Athanasius Kircher S.I.: A German Jesuit’s Almost Involuntary Expatriation to Rome
Since the posthumous 1684 publication of Kircher’s Vita and its recent translations the Jesuit’s account of his “forced expatriation” has been well known and accepted at face value. We learn that the Jesuit’s flight from marauding Protestant troops in Germany led to his reassignment to southern France, where he met Nicolas Claude Fabri de Peiresc in Aix in 1631. A learned man in his own right, Peiresc was a mycaenas of many scholars and became interested in Kircher’s early attempts at deciphering hieroglyphs. In 1633 Kircher was called back to his homeland to assume the position of mathematician at the imperial court in Vienna. At this point—Kircher reports—Peiresc used his connections in Rome to have the young scholar’s assignment changed. After a last visit with Peiresc in Aix Kircher set out for Germany by boat from Marseilles via Genoa—“without the slightest suspicion that Peiresc was negotiating with Cardinal Barberini for my journey to take the opposite direction.”

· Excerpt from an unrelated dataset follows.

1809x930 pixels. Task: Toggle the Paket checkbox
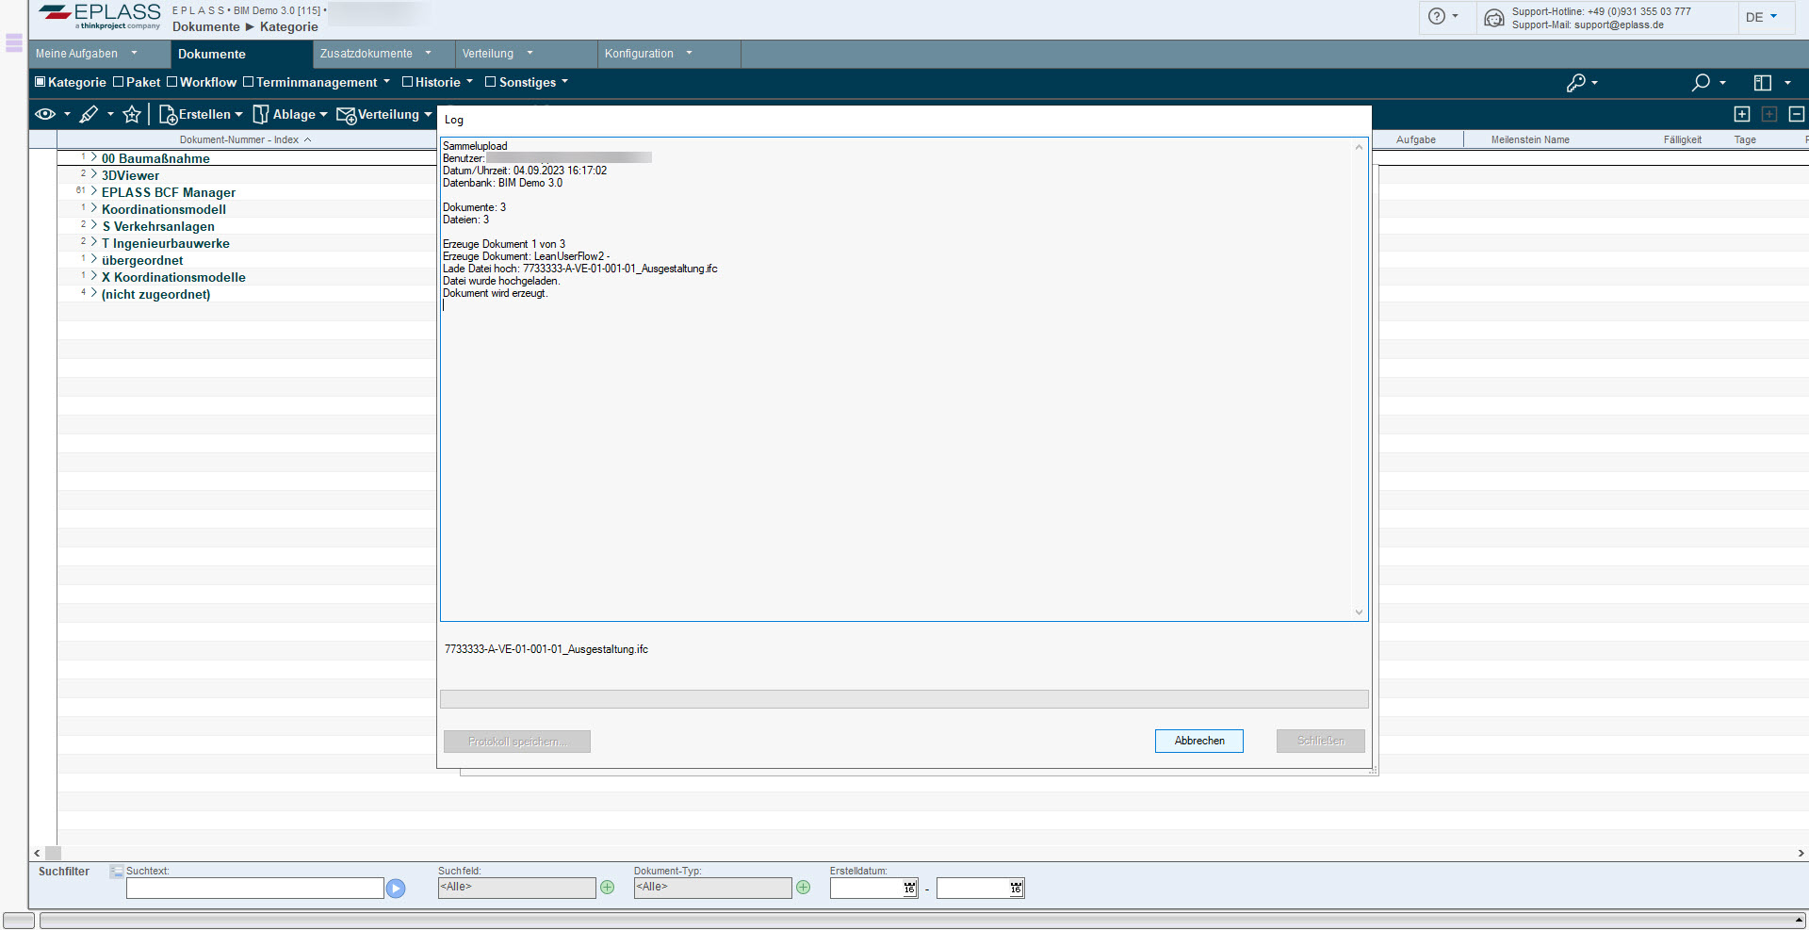(119, 82)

During the last decade, a number of publications along with electronic access to his voluminous correspondence at the Jesuit University in Rome and the edition of Peiresc’s letters have cast a different light on this change of Kircher’s assignment. Contrary to the Jesuit’s account of a cordial last visit to Peiresc, the Frenchman was greatly disappointed by what he considered Kircher’s superficial knowledge of matters hieroglyphical, as he noted in a personal memoir of this visit. It is now clear that Kircher hastily left his sponsor without even taking along the letters of recommendation Peiresc had prepared for him for Rome—he was that ashamed of his performance and sought salvation in the mathematical assignment to Vienna. Fate would have it otherwise: After several disastrous boat trips he ended up in Civitavecchia (instead of Genoa)—and made his way to Rome, where he was most cordially welcomed as Peiresc’s recommendations had reached Barberini and the Pope by mail. They were—and this shows the other, calculating side of Peiresc—highly commendatory as he nonetheless felt that Kircher was the only person he knew who could solve the riddle of the hieroglyphs with the help of his studies of Coptic, where he had indeed made some decisive progress.
Kircher’s reassignment to Vienna—an escape from the burden of proof, so to speak, from deciphering the hieroglyphs? His hasty departure from Aix points in that direction although the Jesuit found research opportunities in Rome so unique that he soon developed his own problematic reading of these Egyptian symbols—and spent the remaining 36 years of his life there as a reasonably comfortable expatriot.